Así, variados escenarios y múltiples ofertas tensionan el alma veraniego la hacen sudar corriendo por los shoppings, echándose aire con el abanico de las tarjetas de crédito. Buscando los pasajes y el bote inflable para los lagos del sur, donde los ricos, atorados por las truchas, desinflan sus flatos escuchando a Pavarotti. ¡Ay el sur!, ese calipso inigualable de sus aguas, la postal colorinche que vende el mercado a la gringada ecológica. Los fanáticos rubios del retorno a lo natural que llegan hambrientos de aire verde, agua verde, tierra verde que se compra a dólar verde. Gringos que aman el mariscal latinoamericano y resoplan colorados el picante del pebre chileno, alabando hasta las lágrimas la hospitalaria bondad de este suelo. ¡Ay el sur!, el sueño Nafta rodando por la carretera austral que hizo el dictador, en su mayor delirio de infinito. Bajo las hileras de araucarias que miran el futuro con ojos orientales. ¡Ay el sur!, variedad de paisajes; desde la obesa aldea kuchen, la maqueta bávara que levantó sus palos cruzados en Frutillar, hasta la culta Concepción, que quiso ser ciudad imitando caracoles y paseos peatonales de Santiago. Pero se quedó provinciana y sola, embriagada por las petunias universitarias que en la capital son de plástico. ¡Ay el sur!
Más allá, casi al borde del continente, los andamios podridos recortan el cielo nublado de Puerto Montt, el final de los mochileros que zarpan de Santiago con las patas y el buche.
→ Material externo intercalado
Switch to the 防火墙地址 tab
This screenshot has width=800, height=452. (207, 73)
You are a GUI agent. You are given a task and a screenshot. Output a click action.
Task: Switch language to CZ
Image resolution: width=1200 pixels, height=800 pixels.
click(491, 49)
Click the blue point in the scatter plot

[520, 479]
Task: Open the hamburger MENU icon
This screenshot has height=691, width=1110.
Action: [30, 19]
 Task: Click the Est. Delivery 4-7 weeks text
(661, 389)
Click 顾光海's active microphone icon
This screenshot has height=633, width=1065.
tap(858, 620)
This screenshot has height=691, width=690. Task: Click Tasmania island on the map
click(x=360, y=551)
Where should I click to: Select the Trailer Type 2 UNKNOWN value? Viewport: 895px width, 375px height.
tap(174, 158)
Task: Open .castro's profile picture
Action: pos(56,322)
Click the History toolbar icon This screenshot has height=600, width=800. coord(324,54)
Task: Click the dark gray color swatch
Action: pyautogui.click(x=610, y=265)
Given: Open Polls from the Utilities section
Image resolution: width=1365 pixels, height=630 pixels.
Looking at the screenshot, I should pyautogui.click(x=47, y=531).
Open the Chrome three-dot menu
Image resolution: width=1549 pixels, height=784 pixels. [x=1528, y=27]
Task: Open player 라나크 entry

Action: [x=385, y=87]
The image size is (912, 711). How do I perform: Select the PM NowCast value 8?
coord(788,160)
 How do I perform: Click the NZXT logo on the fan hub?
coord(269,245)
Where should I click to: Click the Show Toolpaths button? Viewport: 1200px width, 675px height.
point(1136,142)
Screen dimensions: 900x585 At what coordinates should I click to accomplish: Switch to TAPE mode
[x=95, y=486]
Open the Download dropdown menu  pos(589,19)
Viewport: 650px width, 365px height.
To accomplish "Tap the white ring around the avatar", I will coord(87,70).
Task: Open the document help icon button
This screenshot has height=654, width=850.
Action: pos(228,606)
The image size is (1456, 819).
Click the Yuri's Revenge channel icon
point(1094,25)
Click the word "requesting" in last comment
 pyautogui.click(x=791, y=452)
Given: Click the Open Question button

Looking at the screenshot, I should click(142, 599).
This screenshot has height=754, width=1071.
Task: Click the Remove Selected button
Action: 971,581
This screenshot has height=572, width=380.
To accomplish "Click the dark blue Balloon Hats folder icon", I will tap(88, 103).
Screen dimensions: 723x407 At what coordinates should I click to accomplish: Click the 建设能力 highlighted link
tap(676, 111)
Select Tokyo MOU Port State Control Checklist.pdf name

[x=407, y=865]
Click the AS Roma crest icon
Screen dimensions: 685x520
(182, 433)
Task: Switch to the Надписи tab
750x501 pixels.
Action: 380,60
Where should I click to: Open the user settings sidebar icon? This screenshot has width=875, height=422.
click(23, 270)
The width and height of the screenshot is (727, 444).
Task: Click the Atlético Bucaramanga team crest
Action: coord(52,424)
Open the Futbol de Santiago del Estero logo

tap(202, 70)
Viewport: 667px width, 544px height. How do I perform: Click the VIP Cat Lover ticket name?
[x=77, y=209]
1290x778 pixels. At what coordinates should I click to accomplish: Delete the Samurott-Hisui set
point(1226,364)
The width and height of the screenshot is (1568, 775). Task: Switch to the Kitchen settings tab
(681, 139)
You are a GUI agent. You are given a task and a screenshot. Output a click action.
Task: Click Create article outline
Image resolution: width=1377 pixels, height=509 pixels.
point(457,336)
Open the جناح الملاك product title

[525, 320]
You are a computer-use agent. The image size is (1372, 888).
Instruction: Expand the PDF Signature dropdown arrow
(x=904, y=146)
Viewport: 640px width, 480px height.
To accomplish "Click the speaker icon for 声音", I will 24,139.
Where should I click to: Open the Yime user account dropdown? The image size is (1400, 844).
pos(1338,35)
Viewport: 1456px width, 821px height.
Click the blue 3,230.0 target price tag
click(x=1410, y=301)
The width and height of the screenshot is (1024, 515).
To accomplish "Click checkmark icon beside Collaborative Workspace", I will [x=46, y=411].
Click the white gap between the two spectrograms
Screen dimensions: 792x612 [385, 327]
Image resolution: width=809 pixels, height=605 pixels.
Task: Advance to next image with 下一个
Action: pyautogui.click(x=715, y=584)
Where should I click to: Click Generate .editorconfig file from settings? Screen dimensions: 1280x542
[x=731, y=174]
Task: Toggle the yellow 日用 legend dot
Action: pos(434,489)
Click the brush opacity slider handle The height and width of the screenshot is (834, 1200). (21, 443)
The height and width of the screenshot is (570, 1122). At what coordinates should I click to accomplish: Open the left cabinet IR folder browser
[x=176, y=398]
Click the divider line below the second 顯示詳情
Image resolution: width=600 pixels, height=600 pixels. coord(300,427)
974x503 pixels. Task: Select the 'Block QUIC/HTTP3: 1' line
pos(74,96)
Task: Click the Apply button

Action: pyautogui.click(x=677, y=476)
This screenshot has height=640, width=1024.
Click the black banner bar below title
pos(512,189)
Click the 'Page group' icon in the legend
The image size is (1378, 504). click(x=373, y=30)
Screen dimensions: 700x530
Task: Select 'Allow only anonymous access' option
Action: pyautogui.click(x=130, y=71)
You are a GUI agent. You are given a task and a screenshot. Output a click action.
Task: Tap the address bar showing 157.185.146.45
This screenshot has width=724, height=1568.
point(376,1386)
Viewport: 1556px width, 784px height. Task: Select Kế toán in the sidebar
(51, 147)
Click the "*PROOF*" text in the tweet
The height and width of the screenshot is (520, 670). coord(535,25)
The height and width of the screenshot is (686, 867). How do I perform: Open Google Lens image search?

Los neo-hippies que florecen en verano como "la yerba de los caminos", con sus pitos y cajas de vino que dejan regadas en la carretera en el "loco afán" de la aventura sureña. Quizás el verano es sólo para ellos, los únicos que enfrentan el calor a torso descuerado, haciendo dedo con las zapatillas rotas de la nostálgica errancia juvenil. Los únicos que creen en algún sur, como utopía libertaria para ensayar la fuga del hogar, el filo con la familia y sus comidas calientes que transan por el personal stereo. Su cama limpia y estirada que cambian por los pastizales, sólo por ver el horizonte amplio y soñar con un futuro emancipado, antes de ser tragados por la máquina laboral. ¡Ay el sur!
En estos meses nadie puede escapar a la vorágine veraniega que publicita sus modas y estilos de ocio. La piel pálida es sinónimo de pobreza, sida o derrotismo. A nadie le falta un rayito de sol para tostar las carencias con el bronce triunfal que impone el look leopardo. Hasta los más pobres, encaramados en las latas rascas de sus micros, tendrán su día de playa en la arena oscura de algún balneario que los acepte. Allí despliegan sus toldos de frazadas al viento deshilachado de las toallas, esparciendo huesos de pollo y cáscaras de sandías, alborotados por las escasas horas que disponen para mojarse el poto, quemarse como jaivas y regresar ampollados a la campana afiebrada de Santiago. En fin, el verano leopardo no brilla para todos con el mismo oro solar, igual su efervescencia taquillera atraviesa los status y pinta de color hasta las causas perdidas.